PEP: 269
Title: Pgen Module for Python
Version: $Revision: 1865 $
Last-Modified: $Date: 2004-08-18 04:56:16 -0700 (Wed, 18 Aug 2004) $
Author: Jonathan Riehl <jriehl at spaceship.com>
Status: Deferred
Type: Standards Track
Created: 24-Aug-2001
Python-Version: 2.2
Post-History: 

Abstract

    Much like the parser module exposes the Python parser, this PEP
    proposes that the parser generator used to create the Python
    parser, pgen, be exposed as a module in Python.


Rationale

    Through the course of Pythonic history, there have been numerous
    discussions about the creation of a Python compiler [1].  These
    have resulted in several implementations of Python parsers, most
    notably the parser module currently provided in the Python
    standard library[2] and Jeremy Hylton's compiler module[3].
    However, while multiple language changes have been proposed
    [4][5], experimentation with the Python syntax has lacked the
    benefit of a Python binding to the actual parser generator used to
    build Python.

    By providing a Python wrapper analogous to Fred Drake Jr.'s parser
    wrapper, but targeted at the pgen library, the following
    assertions are made:

    1. Reference implementations of syntax changes will be easier to
       develop.  Currently, a reference implementation of a syntax
       change would require the developer to use the pgen tool from
       the command line.  The resulting parser data structure would
       then either have to be reworked to interface with a custom
       CPython implementation, or wrapped as a C extension module.

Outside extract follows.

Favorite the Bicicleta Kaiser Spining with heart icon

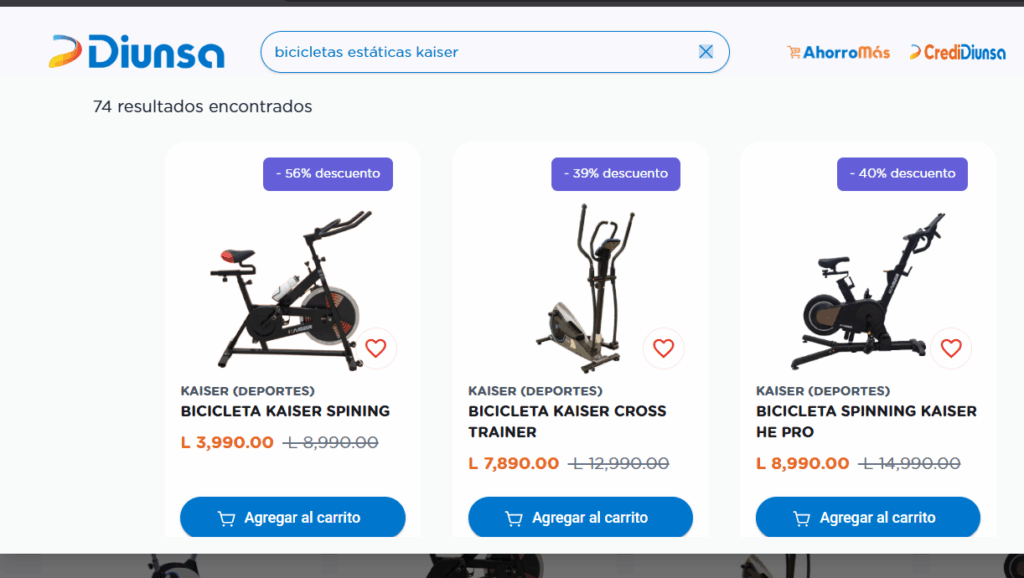point(376,348)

    2. Reference implementations of syntax changes will be easier to
       distribute.  Since the parser generator will be available in
       Python, it should follow that the resulting parser will
       accessible from Python.  Therefore, reference implementations
       should be available as pure Python code, versus using custom
       versions of the existing CPython distribution, or as compilable
       extension modules.

    3. Reference implementations of syntax changes will be easier to
       discuss with a larger audience.  This somewhat falls out of the
       second assertion, since the community of Python users is most
       likely larger than the community of CPython developers.

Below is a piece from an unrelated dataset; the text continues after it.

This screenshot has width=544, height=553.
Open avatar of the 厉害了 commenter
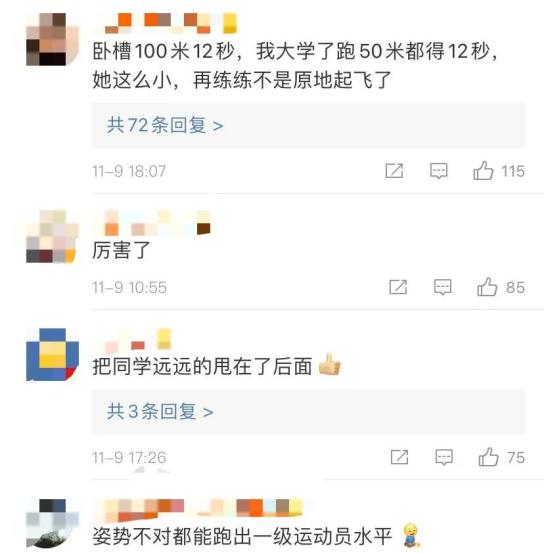(52, 236)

    4. Development of small languages in Python will be further
       enhanced, since the additional module will be a fully
       functional LL(1) parser generator.


Specification

    The proposed module will be called pgen.  The pgen module will
    contain the following functions:

    parseGrammarFile (fileName) -> AST
        The parseGrammarFile() function will read the file pointed to
        by fileName and create an AST object.  The AST nodes will
        contain the nonterminal, numeric values of the parser
        generator meta-grammar.  The output AST will be an instance of
        the AST extension class as provided by the parser module.
        Syntax errors in the input file will cause the SyntaxError
        exception to be raised.

    parseGrammarString (text) -> AST
        The parseGrammarString() function will follow the semantics of
        the parseGrammarFile(), but accept the grammar text as a
        string for input, as opposed to the file name.

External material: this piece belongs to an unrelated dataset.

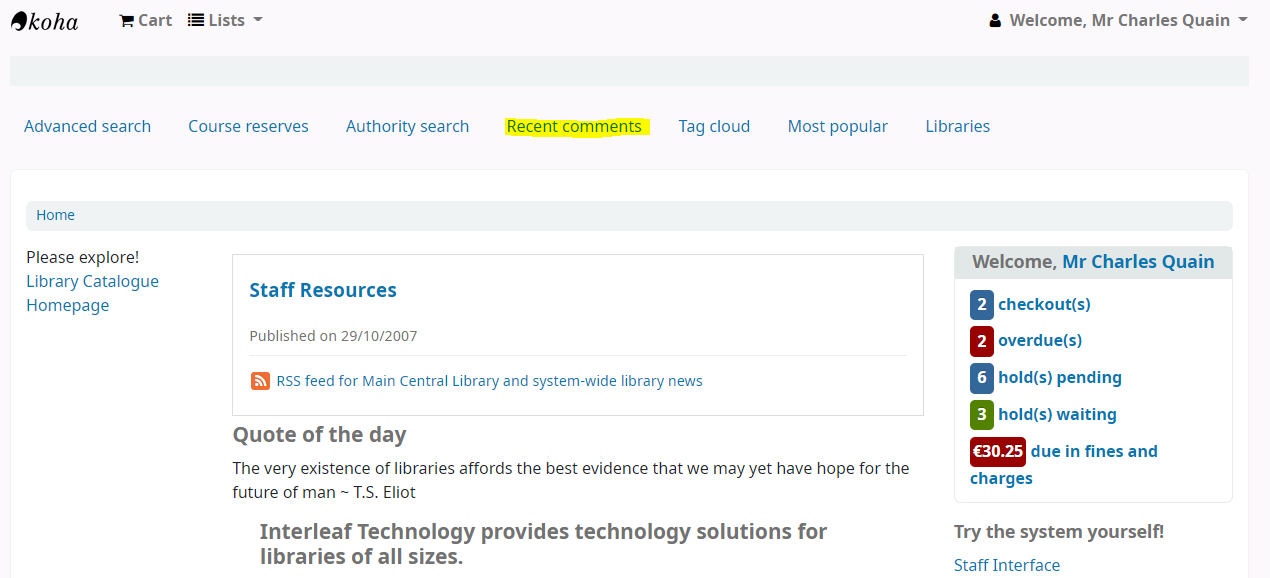Go to Advanced search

    buildParser (grammarAst) -> DFA
        The buildParser() function will accept an AST object for input
        and return a DFA (deterministic finite automaton) data
        structure.  The DFA data structure will be a C extension
        class, much like the AST structure is provided in the parser
        module.  If the input AST does not conform to the nonterminal
        codes defined for the pgen meta-grammar, buildParser() will
        throw a ValueError exception.

    parseFile (fileName, dfa, start) -> AST
        The parseFile() function will essentially be a wrapper for the
        PyParser_ParseFile() C API function.  The wrapper code will
        accept the DFA C extension class, and the file name.  An AST
        instance that conforms to the lexical values in the token
        module and the nonterminal values contained in the DFA will be
        output.

    parseString (text, dfa, start) -> AST
        The parseString() function will operate in a similar fashion
        to the parseFile() function, but accept the parse text as an
        argument.  Much like parseFile() will wrap the
        PyParser_ParseFile() C API function, parseString() will wrap
        the PyParser_ParseString() function.

    symbolToStringMap (dfa) -> dict
        The symbolToStringMap() function will accept a DFA instance
        and return a dictionary object that maps from the DFA's
        numeric values for its nonterminals to the string names of the
        nonterminals as found in the original grammar specification
        for the DFA.

    stringToSymbolMap (dfa) -> dict
        The stringToSymbolMap() function output a dictionary mapping
        the nonterminal names of the input DFA to their corresponding
        numeric values.

    Extra credit will be awarded if the map generation functions and
    parsing functions are also methods of the DFA extension class.


Implementation Plan

    A cunning plan has been devised to accomplish this enhancement:

    1. Rename the pgen functions to conform to the CPython naming
       standards.  This action may involve adding some header files to
       the Include subdirectory.

    2. Move the pgen C modules in the Makefile.pre.in from unique pgen
       elements to the Python C library.

    3. Make any needed changes to the parser module so the AST
       extension class understands that there are AST types it may not
       understand.  Cursory examination of the AST extension class
       shows that it keeps track of whether the tree is a suite or an
       expression.

    3. Code an additional C module in the Modules directory.  The C
       extension module will implement the DFA extension class and the
       functions outlined in the previous section.

    4. Add the new module to the build process.  Black magic, indeed.


Limitations

    Under this proposal, would be designers of Python 3000 will still
    be constrained to Python's lexical conventions.  The addition,
    subtraction or modification of the Python lexer is outside the
    scope of this PEP.


Reference Implementation

    No reference implementation is currently provided. A patch
    was provided at some point in
    http://sourceforge.net/tracker/index.php?func=detail&aid=599331&group_id=5470&atid=305470
    but that patch is no longer maintained.


References

    [1] The (defunct) Python Compiler-SIG
        http://www.python.org/sigs/compiler-sig/

    [2] Parser Module Documentation
        http://www.python.org/doc/current/lib/module-parser.html

    [3] Hylton, Jeremy.
        http://www.python.org/doc/current/lib/compiler.html

    [4] Pelletier, Michel. "Python Interface Syntax", PEP-245.
        http://www.python.org/peps/pep-0245.html

    [5] The Python Types-SIG
        http://www.python.org/sigs/types-sig/


Copyright

    This document has been placed in the public domain.